## Try it
Your task is to reproduce the entries below word for word.

━━━━━ Data for review

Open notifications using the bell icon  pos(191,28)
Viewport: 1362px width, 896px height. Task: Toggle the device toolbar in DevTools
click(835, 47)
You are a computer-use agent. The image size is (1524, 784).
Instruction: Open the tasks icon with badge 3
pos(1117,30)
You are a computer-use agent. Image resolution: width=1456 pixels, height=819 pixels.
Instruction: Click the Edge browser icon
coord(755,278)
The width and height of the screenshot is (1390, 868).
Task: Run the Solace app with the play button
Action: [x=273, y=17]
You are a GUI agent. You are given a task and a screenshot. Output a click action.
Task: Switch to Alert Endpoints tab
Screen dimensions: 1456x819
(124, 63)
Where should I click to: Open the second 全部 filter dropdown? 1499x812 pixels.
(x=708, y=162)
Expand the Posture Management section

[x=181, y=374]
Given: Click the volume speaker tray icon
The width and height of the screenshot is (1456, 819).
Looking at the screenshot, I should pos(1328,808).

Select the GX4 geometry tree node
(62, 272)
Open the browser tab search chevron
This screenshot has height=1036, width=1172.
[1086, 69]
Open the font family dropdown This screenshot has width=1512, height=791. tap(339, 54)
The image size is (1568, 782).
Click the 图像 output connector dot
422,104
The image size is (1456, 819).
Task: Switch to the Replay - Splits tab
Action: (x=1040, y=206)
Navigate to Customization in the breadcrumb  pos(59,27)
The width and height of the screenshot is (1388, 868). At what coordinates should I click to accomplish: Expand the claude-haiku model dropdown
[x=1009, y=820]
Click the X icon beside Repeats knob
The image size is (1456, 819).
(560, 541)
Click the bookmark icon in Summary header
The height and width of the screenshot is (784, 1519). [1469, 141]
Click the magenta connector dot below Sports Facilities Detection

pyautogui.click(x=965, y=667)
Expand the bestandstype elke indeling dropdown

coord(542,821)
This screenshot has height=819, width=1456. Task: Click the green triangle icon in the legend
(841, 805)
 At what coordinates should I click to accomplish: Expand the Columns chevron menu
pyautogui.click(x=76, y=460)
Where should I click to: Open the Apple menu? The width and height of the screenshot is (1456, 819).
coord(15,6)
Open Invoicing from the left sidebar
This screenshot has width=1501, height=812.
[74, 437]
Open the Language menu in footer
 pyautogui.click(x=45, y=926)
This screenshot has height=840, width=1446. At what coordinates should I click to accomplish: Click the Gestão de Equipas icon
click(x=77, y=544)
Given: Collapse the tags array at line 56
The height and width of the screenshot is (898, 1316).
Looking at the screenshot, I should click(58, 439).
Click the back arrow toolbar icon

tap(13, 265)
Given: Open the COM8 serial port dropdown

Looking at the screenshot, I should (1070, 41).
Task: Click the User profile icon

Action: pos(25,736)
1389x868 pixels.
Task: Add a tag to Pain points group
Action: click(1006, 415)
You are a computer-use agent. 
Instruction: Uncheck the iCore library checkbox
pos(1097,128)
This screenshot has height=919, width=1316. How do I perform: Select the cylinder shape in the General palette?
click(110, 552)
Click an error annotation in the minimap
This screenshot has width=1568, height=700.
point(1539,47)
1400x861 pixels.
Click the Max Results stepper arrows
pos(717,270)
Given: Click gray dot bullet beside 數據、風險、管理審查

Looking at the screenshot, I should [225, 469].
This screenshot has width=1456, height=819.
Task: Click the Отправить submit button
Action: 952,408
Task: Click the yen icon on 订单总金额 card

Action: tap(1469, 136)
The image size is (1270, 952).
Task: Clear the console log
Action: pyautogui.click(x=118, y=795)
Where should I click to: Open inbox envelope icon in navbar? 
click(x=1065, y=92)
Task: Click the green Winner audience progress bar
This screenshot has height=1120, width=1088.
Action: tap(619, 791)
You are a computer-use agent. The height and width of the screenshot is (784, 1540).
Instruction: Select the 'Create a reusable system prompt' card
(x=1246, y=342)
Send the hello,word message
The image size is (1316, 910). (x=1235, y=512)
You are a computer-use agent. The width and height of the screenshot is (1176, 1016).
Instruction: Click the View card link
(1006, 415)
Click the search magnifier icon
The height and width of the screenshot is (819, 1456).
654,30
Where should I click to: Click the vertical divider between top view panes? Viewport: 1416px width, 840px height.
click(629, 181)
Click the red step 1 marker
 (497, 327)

━━━━━━━━━━

## Solved exercise
Open notifications using the bell icon  pos(191,28)
Viewport: 1362px width, 896px height. Task: Toggle the device toolbar in DevTools
click(835, 47)
You are a computer-use agent. The image size is (1524, 784).
Instruction: Open the tasks icon with badge 3
pos(1117,30)
You are a computer-use agent. Image resolution: width=1456 pixels, height=819 pixels.
Instruction: Click the Edge browser icon
coord(755,278)
The width and height of the screenshot is (1390, 868).
Task: Run the Solace app with the play button
Action: [x=273, y=17]
You are a GUI agent. You are given a task and a screenshot. Output a click action.
Task: Switch to Alert Endpoints tab
Screen dimensions: 1456x819
(124, 63)
Where should I click to: Open the second 全部 filter dropdown? 1499x812 pixels.
(x=708, y=162)
Expand the Posture Management section

[x=181, y=374]
Given: Click the volume speaker tray icon
The width and height of the screenshot is (1456, 819).
Looking at the screenshot, I should pos(1328,808).

Select the GX4 geometry tree node
(62, 272)
Open the browser tab search chevron
This screenshot has height=1036, width=1172.
[1086, 69]
Open the font family dropdown This screenshot has width=1512, height=791. tap(339, 54)
The image size is (1568, 782).
Click the 图像 output connector dot
422,104
The image size is (1456, 819).
Task: Switch to the Replay - Splits tab
Action: (x=1040, y=206)
Navigate to Customization in the breadcrumb  pos(59,27)
The width and height of the screenshot is (1388, 868). At what coordinates should I click to accomplish: Expand the claude-haiku model dropdown
[x=1009, y=820]
Click the X icon beside Repeats knob
The image size is (1456, 819).
(560, 541)
Click the bookmark icon in Summary header
The height and width of the screenshot is (784, 1519). [1469, 141]
Click the magenta connector dot below Sports Facilities Detection

pyautogui.click(x=965, y=667)
Expand the bestandstype elke indeling dropdown

coord(542,821)
This screenshot has height=819, width=1456. Task: Click the green triangle icon in the legend
(841, 805)
 At what coordinates should I click to accomplish: Expand the Columns chevron menu
pyautogui.click(x=76, y=460)
Where should I click to: Open the Apple menu? The width and height of the screenshot is (1456, 819).
coord(15,6)
Open Invoicing from the left sidebar
This screenshot has width=1501, height=812.
[74, 437]
Open the Language menu in footer
 pyautogui.click(x=45, y=926)
This screenshot has height=840, width=1446. At what coordinates should I click to accomplish: Click the Gestão de Equipas icon
click(x=77, y=544)
Given: Collapse the tags array at line 56
The height and width of the screenshot is (898, 1316).
Looking at the screenshot, I should click(58, 439).
Click the back arrow toolbar icon

tap(13, 265)
Given: Open the COM8 serial port dropdown

Looking at the screenshot, I should (1070, 41).
Task: Click the User profile icon

Action: pos(25,736)
1389x868 pixels.
Task: Add a tag to Pain points group
Action: click(1006, 415)
You are a computer-use agent. 
Instruction: Uncheck the iCore library checkbox
pos(1097,128)
This screenshot has height=919, width=1316. How do I perform: Select the cylinder shape in the General palette?
click(110, 552)
Click an error annotation in the minimap
This screenshot has width=1568, height=700.
point(1539,47)
1400x861 pixels.
Click the Max Results stepper arrows
pos(717,270)
Given: Click gray dot bullet beside 數據、風險、管理審查

Looking at the screenshot, I should [225, 469].
This screenshot has width=1456, height=819.
Task: Click the Отправить submit button
Action: 952,408
Task: Click the yen icon on 订单总金额 card

Action: tap(1469, 136)
The image size is (1270, 952).
Task: Clear the console log
Action: pyautogui.click(x=118, y=795)
Where should I click to: Open inbox envelope icon in navbar? 
click(x=1065, y=92)
Task: Click the green Winner audience progress bar
This screenshot has height=1120, width=1088.
Action: tap(619, 791)
You are a computer-use agent. The height and width of the screenshot is (784, 1540).
Instruction: Select the 'Create a reusable system prompt' card
(x=1246, y=342)
Send the hello,word message
The image size is (1316, 910). (x=1235, y=512)
You are a computer-use agent. The width and height of the screenshot is (1176, 1016).
Instruction: Click the View card link
(1006, 415)
Click the search magnifier icon
The height and width of the screenshot is (819, 1456).
654,30
Where should I click to: Click the vertical divider between top view panes? Viewport: 1416px width, 840px height.
click(629, 181)
Click the red step 1 marker
 (497, 327)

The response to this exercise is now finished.